:: Aplique a leitura ::
- a) Copie fielmente da matéria sobre o salário do procurador tudo o que vai de "Após reclamar do" até "a R$ 124.029,85.".
- b) Dê continuidade à matéria sobre o salário do procurador a partir do ponto em que ela termina.

:: Texto de origem ::
===
Após reclamar do “miserê do salário”, procurador recebe R$ 124 mil em dois meses
Matéria publicada ontem (2) no portal do jornal O Estado de S. Paulo – assinada pelos jornalista Fausto Macedo e Pedro Prata – revelou que o procurador de Justiça Leonardo Azeredo dos Santos, do Ministério Público de Minas, recebeu R$ 100 mil líquidos nos dois meses seguintes após reclamar, em agosto, que seu contracheque de R$ 24 mil (livre de descontos) era um ‘miserê’.
Seus vencimentos totais, somados no período de agosto e setembro, chegaram a R$ 124.029,85.
Azeredo chamou o próprio salário de ‘miserê’ durante a quinta sessão extraordinária da Câmara de Procuradores de Justiça de Minas, realizada no dia 12 de agosto. O assunto na pauta era a proposta orçamentária para 2020. “Como é que o cara vai viver com 24 mil reais?” - questionou, na ocasião.
O fato, à época, ganhou repercussão nacional e foi, também, publicado pelo Espaço Vital.
No contracheque de julho, todavia, somaram-se aos R$ 24 mil as indenizações e remunerações retroativas ou temporárias que elevaram o vencimento de Azeredo para R$ 65.152,99 – mantendo a média de R$ 68 mil líquidos recebidos pelo procurador mês a mês, desde janeiro.
===
:: Seção de dados ::
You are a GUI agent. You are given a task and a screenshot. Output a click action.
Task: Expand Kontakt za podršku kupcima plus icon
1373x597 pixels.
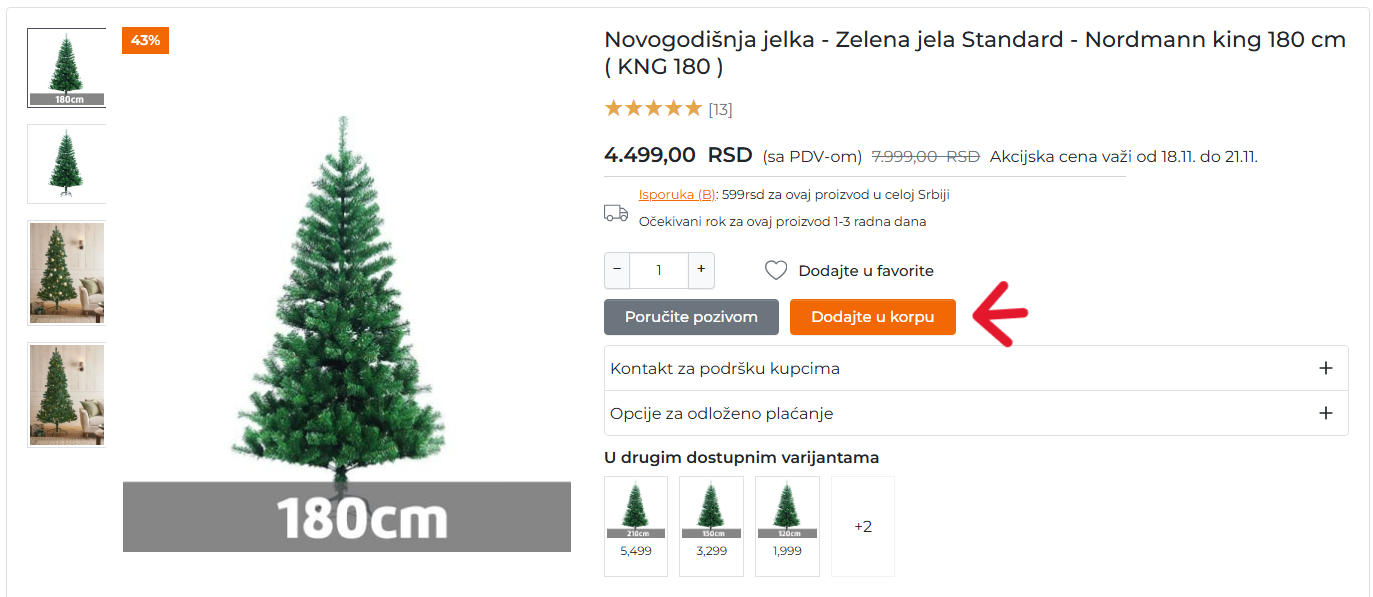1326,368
===
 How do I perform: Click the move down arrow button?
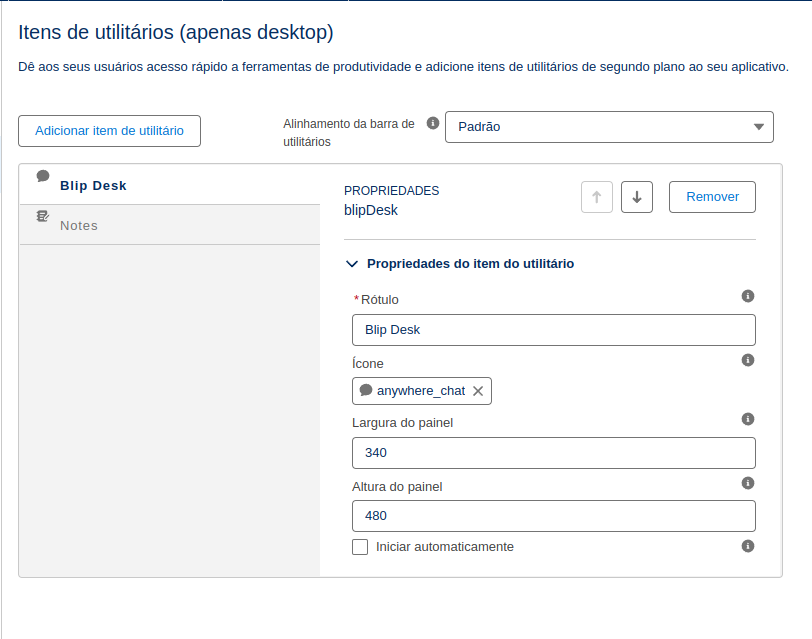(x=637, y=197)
===
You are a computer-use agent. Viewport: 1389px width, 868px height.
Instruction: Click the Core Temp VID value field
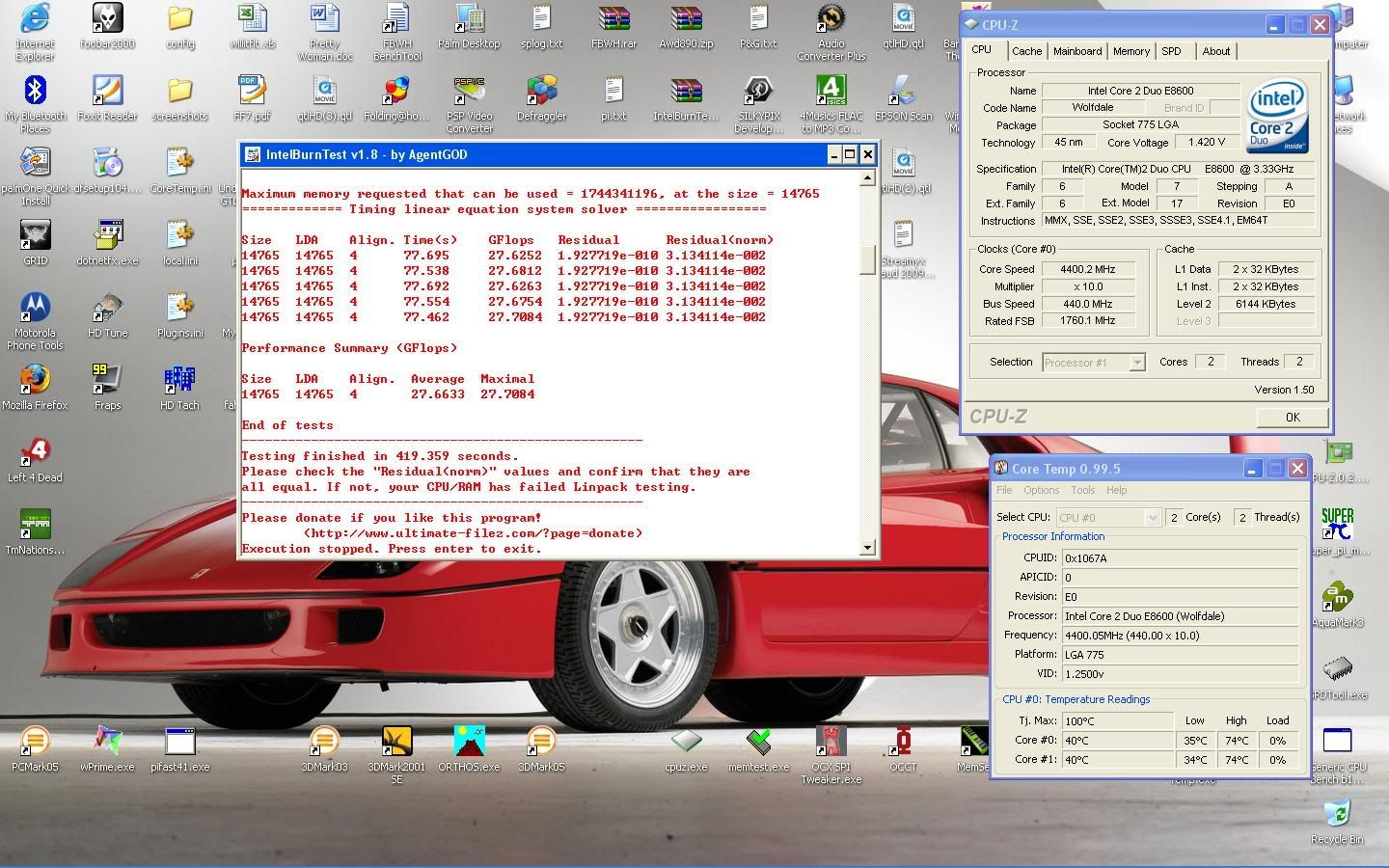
===
:: Conjunto de respostas ::
- a)
Após reclamar do “miserê do salário”, procurador recebe R$ 124 mil em dois meses
Matéria publicada ontem (2) no portal do jornal O Estado de S. Paulo – assinada pelos jornalista Fausto Macedo e Pedro Prata – revelou que o procurador de Justiça Leonardo Azeredo dos Santos, do Ministério Público de Minas, recebeu R$ 100 mil líquidos nos dois meses seguintes após reclamar, em agosto, que seu contracheque de R$ 24 mil (livre de descontos) era um ‘miserê’.
Seus vencimentos totais, somados no período de agosto e setembro, chegaram a R$ 124.029,85.

- b)
Ao desabafar contra o suposto “miserê”, Azeredo perguntara se “dentro do orçamento não há qualquer perspectiva, nenhum sonho da administração de incrementar qualquer vantagem que aumente nossa remuneração?”. O áudio da sessão foi disponibilizado pelo próprio saite do MP-MG, no início de setembro.
A situação levou um advogado mineiro a, na ocasião, promover uma campanha nas redes sociais para ajudar o procurador a escapar do aperto. O movimento teve um apelo: “Doe aqui e ajude o procurador de Minas a sair do miserê”. Não foi possível apurar se algo foi arrecadado.
Detalhes e dúvidas
• Após a repercussão em torno do “miserê” a Procuradoria Geral de Justiça de Minas Gerais informou que o procurador tirou licença médica. Ele retornou às atividades no dia 7 de novembro.
• Não é possível saber quanto Azeredo recebeu durante todo o período de sua licença para não comparecer ao trabalho, visto que no portal Transparência do Ministério Público de Minas só há informações até setembro.
• Em agosto, mês do ‘chororô’ de Azeredo, ele recebeu R$ 35.462,22 – mais indenizações e remunerações retroativas/temporárias que elevaram seu contracheque para R$ 76.794,29. Em setembro, o holerite básico do procurador se manteve nos R$ 35.462,22. Com os complementos, foi porém a R$ 47.235,56.
• Apesar de ser Azeredo quem manifestou sua insatisfação com o contracheque, ele não foi o campeão de salários entre os procuradores do Ministério Público mineiro. Em julho, ele recebeu R$ 65.152,99 líquidos. O valor, no entanto, não esteve nem entre os cem mais altos pagos pela Procuradoria naquele mês – 138 procuradores e promotores de Justiça ganharam de R$ 65,2 mil a R$ 88 mil no período, em cifras limpas.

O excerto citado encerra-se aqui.